▸ Work to be completed: Go through the entries below. Copy each line in which "computer" appears.

[Opening Dataset section]

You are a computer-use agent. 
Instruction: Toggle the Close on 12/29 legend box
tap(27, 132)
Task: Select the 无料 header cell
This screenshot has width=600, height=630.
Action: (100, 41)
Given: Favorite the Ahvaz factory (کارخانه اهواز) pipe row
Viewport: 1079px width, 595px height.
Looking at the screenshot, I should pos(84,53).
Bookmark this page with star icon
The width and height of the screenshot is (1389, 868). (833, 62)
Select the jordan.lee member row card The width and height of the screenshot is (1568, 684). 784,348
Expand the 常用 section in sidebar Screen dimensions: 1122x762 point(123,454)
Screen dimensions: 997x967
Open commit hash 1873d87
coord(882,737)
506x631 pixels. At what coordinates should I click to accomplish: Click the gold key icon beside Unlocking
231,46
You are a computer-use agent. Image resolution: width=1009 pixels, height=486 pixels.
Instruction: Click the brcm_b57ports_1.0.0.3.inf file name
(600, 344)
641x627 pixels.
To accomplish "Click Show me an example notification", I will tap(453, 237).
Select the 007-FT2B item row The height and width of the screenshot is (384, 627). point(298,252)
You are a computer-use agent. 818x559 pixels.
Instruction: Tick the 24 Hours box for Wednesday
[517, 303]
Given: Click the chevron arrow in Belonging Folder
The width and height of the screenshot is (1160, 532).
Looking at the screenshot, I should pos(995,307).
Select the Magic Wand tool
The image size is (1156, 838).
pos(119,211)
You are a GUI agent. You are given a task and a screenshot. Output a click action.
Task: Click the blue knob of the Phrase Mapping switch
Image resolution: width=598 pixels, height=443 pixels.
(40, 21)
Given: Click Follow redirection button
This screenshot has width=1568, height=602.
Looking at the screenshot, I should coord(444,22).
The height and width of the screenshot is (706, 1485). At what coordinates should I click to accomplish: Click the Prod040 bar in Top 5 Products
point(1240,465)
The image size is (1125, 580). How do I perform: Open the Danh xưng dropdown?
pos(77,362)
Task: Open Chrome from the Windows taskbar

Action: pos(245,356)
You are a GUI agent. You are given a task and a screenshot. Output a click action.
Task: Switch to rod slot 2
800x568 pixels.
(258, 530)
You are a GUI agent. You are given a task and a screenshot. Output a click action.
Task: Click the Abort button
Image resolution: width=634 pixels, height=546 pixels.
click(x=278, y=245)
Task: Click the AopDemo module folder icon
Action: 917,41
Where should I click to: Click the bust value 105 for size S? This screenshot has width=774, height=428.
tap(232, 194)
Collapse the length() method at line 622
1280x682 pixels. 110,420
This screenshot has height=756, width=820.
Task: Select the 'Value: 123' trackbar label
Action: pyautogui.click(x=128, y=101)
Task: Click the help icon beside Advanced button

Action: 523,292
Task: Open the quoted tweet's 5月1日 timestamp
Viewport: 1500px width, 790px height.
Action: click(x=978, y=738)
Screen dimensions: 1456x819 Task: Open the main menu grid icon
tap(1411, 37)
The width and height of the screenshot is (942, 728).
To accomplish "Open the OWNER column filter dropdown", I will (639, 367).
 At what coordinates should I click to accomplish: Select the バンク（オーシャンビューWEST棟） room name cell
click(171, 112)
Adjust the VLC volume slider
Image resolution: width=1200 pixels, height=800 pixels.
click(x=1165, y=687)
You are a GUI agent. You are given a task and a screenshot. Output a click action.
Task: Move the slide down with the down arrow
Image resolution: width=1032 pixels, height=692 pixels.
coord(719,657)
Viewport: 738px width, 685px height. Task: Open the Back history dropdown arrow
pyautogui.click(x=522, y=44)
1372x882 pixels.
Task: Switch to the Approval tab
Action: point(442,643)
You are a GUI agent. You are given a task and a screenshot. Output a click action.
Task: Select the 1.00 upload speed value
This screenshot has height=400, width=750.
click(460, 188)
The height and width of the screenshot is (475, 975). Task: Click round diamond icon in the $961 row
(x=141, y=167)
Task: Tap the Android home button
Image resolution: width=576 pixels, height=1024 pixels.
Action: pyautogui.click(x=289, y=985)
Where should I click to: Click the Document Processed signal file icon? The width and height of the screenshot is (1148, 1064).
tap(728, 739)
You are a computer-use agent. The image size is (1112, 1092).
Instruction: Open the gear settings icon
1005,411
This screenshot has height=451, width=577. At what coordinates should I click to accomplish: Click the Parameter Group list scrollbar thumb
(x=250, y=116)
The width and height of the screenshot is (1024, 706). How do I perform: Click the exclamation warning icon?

[Closing Dataset section]

▸ Answer below:
You are a computer-use agent. 
You are a computer-use agent. Image resolution: width=1009 pixels, height=486 pixels.
You are a computer-use agent. 818x559 pixels.
You are a computer-use agent. The image size is (1112, 1092).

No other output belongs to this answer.